SELECTED EXCERPT →
== Segment start ==
The conference room was equipped with a television screen displaying in real time the number of COVID-19 cases reported throughout the country. But as the meeting began on March 19, 2020, the screen reported no deaths in Oklahoma.
Senior Chief David Hill watched the data roll by as he met with an emergency task force to plan the Muscogee Nation’s response to the approaching pandemic. And he remembers when the state number went from zero to one.
“I still have a picture of it,” Hill said. “I think we all wondered how high that number would end up getting.”
When the current chiefs were young men, the three main tribes in the Tulsa area would have played a minimal role in handling such a huge crisis, especially outside of their own populations. Chief Chuck Hoskin Jr., for example, remembers when the Cherokee Nation bought an RV to provide health care services to rural communities, which seemed like a huge investment at the time.
== Segment end ==
Extracted records →
== Segment start ==
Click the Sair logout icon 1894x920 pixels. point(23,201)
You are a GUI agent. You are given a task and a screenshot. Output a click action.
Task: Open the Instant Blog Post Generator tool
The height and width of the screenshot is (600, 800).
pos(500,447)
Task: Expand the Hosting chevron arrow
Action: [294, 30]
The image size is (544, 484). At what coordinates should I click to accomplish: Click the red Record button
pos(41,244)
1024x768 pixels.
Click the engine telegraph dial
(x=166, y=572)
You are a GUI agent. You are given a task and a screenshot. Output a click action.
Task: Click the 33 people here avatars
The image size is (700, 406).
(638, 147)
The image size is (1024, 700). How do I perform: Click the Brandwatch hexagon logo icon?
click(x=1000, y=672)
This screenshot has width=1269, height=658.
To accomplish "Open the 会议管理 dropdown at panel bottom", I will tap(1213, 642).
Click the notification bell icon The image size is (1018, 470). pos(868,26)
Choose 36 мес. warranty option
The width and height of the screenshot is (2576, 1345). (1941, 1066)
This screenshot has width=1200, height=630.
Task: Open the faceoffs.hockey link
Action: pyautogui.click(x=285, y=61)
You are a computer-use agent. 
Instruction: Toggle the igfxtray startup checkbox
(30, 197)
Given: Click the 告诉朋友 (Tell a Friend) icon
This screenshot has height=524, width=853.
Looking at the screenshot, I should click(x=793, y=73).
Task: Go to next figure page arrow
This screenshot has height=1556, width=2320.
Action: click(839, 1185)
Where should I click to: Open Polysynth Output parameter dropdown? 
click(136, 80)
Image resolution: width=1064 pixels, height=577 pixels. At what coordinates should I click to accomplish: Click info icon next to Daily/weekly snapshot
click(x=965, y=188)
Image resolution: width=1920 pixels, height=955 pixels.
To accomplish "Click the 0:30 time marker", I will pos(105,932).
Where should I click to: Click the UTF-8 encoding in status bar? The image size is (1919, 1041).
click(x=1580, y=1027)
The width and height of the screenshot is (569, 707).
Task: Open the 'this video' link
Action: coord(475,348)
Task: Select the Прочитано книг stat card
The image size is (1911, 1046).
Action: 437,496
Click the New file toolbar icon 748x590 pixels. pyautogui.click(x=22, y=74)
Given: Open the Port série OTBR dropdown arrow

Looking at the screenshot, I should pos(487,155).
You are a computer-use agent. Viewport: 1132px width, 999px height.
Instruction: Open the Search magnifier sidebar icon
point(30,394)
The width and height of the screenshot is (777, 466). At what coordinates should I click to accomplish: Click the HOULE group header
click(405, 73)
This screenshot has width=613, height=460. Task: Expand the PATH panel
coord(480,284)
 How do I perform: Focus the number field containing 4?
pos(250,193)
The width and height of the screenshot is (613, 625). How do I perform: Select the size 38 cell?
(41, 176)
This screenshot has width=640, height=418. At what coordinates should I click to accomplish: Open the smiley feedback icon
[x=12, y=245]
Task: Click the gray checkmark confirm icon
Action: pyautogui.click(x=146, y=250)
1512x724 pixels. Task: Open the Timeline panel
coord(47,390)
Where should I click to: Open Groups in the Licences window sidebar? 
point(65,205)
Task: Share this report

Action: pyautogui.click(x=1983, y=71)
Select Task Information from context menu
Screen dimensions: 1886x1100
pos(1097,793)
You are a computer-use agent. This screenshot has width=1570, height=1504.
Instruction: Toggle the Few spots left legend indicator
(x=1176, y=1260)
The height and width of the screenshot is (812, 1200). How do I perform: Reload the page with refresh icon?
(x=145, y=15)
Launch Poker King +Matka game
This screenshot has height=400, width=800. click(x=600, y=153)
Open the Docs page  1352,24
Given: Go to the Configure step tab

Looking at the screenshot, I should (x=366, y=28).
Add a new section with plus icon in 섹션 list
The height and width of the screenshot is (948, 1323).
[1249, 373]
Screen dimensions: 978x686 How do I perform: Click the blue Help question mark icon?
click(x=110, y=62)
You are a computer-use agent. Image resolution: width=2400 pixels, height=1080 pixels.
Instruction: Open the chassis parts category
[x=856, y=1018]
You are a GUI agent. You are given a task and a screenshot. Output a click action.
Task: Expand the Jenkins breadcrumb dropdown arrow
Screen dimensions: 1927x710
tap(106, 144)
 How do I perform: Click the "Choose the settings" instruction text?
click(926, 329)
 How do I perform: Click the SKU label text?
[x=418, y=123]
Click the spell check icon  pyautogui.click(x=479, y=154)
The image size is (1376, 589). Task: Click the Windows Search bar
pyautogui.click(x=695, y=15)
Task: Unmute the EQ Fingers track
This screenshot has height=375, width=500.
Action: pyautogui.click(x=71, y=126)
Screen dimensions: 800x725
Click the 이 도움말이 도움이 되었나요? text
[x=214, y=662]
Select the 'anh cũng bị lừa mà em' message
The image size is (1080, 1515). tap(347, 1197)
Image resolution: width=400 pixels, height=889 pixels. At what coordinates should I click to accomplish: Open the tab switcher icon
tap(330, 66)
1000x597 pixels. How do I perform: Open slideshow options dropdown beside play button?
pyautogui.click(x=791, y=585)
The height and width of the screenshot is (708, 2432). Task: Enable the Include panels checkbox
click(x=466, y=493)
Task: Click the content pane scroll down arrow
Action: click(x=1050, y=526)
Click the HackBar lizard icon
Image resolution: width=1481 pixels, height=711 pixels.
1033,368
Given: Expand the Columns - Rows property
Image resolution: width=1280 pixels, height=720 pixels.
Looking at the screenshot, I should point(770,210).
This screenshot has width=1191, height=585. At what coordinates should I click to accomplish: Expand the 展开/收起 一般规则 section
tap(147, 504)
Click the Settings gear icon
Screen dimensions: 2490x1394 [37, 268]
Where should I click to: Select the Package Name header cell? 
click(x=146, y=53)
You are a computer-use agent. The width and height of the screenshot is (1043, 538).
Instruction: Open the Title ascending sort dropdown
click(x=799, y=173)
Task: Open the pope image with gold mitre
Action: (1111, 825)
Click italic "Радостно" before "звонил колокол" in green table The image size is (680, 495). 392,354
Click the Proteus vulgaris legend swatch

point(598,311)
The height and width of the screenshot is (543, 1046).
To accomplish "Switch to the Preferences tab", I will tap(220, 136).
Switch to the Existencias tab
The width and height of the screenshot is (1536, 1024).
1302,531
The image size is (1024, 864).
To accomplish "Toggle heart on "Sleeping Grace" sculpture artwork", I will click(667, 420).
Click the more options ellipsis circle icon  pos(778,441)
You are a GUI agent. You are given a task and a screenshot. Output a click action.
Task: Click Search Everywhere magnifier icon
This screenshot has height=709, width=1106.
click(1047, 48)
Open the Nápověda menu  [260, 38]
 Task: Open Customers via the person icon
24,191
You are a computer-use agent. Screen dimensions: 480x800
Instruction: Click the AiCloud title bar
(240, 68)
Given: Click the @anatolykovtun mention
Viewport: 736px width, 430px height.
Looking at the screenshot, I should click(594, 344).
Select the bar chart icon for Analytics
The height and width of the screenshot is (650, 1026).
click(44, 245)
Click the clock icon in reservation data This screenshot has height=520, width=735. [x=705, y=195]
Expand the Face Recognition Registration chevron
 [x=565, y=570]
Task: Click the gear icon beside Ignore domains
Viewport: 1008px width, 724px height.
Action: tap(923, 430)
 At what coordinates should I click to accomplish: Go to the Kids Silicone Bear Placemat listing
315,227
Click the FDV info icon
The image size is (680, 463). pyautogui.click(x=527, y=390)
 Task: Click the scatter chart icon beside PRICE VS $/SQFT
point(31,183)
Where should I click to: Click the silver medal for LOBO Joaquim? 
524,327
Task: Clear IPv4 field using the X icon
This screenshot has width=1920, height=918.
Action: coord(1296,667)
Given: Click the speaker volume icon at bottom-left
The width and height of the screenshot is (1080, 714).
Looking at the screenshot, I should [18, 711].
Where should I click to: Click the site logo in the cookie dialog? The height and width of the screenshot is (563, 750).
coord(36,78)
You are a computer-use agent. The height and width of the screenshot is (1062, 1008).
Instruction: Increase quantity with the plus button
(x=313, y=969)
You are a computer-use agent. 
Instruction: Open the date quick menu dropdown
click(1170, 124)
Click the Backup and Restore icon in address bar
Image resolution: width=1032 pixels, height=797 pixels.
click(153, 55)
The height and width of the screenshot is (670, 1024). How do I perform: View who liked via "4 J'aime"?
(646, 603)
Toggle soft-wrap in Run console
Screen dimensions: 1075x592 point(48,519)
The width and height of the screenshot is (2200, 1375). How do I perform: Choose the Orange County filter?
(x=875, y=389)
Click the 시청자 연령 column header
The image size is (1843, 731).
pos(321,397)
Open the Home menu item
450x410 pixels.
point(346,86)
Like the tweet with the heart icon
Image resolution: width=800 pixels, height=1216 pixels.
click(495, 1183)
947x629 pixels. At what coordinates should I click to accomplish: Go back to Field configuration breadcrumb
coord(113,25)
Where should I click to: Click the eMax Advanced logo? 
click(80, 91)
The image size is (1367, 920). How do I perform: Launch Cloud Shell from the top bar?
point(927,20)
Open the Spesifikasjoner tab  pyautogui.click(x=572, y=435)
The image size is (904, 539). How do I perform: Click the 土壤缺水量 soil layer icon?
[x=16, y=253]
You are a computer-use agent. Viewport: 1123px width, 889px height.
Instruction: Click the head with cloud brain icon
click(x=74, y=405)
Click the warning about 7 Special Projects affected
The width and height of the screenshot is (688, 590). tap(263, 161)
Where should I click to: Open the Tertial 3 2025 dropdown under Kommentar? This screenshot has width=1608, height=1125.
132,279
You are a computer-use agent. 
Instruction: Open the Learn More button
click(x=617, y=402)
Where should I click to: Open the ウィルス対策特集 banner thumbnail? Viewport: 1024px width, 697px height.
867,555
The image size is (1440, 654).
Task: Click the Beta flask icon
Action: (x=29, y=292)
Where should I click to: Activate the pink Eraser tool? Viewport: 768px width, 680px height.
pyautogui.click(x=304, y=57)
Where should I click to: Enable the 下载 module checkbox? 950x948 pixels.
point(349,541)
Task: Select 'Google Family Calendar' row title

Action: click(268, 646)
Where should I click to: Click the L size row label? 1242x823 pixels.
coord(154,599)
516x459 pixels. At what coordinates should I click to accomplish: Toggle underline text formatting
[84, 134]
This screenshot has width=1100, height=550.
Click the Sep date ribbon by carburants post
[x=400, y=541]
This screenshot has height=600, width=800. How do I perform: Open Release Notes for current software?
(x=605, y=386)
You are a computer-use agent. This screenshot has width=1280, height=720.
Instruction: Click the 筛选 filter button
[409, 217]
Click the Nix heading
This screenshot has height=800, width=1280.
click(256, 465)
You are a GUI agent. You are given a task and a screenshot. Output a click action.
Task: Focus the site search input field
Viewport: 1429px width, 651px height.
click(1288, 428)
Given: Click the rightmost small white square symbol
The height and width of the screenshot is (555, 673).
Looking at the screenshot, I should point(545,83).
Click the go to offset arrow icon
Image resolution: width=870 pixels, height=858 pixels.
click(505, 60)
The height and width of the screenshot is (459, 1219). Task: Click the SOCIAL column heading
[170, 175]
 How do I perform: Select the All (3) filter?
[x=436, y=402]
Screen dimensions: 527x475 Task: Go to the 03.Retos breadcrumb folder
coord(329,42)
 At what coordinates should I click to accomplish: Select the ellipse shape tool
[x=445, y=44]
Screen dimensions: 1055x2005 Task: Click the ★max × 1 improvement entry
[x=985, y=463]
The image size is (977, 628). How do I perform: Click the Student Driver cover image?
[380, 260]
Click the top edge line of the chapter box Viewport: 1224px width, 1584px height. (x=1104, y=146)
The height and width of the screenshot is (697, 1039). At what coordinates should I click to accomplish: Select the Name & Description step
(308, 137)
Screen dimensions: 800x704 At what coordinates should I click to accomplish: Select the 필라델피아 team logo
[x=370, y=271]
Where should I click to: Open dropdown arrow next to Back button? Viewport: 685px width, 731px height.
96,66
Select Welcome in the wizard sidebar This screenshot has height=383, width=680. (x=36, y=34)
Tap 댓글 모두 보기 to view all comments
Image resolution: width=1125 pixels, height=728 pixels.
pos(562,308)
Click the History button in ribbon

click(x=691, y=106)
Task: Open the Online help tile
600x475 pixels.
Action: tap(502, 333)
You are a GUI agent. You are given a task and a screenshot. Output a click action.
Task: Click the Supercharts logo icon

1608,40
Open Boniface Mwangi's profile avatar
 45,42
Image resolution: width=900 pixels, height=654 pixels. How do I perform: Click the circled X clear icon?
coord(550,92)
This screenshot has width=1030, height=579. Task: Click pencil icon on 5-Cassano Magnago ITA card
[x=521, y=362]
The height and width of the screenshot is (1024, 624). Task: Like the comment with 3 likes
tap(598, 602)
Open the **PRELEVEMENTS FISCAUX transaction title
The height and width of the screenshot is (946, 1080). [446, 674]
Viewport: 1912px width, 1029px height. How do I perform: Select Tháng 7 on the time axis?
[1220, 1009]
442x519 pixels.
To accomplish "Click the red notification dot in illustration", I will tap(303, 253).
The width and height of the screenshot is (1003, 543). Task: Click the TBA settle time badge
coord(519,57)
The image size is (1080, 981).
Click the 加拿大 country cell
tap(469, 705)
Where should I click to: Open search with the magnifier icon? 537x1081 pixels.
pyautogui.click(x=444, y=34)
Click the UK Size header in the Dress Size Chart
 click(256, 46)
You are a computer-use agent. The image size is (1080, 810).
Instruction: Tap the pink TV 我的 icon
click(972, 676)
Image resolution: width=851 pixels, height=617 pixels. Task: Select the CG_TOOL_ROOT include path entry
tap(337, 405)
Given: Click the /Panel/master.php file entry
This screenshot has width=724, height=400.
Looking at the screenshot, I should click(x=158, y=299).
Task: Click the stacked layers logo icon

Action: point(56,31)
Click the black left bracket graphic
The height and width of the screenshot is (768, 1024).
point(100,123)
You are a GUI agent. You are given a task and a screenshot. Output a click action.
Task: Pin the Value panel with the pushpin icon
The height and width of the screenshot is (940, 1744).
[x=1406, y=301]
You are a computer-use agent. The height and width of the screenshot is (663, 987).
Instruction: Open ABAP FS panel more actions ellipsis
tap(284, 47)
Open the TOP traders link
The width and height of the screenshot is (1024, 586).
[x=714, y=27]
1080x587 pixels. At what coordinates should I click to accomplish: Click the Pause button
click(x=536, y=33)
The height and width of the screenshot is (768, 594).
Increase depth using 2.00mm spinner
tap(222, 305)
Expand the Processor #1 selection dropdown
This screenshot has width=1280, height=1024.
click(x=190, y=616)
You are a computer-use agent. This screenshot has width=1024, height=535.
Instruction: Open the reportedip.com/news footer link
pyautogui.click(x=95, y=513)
== Segment end ==
REQUIREMENT 1 →
According to the article on the tribal response to COVID-19, on what date did the Muscogee Nation's task force meeting begin?
REQUIREMENT 2 →
Pick up the article on the tribal response to COVID-19 where it stops and continue it.

EXPECTED ANSWER 1 →
March 19, 2020.

EXPECTED ANSWER 2 →
Today, the Cherokees operate the nation’s largest tribal health system with an annual budget of $924 million. And the Muscogee Nation invested $40 million this year to purchase a hospital building in south Tulsa, where it opened a COVID treatment clinic not just for tribal citizens but for all Tulsa residents.
If there was any doubt before the pandemic, COVID-19 made it clear that the three tribes – Cherokee, Muscogee and Osage – now play a major role in shaping public policy in northeast Oklahoma. . And as vaccines have become widely available this year, tribes have become indispensable partners with state and county governments in distributing vaccines.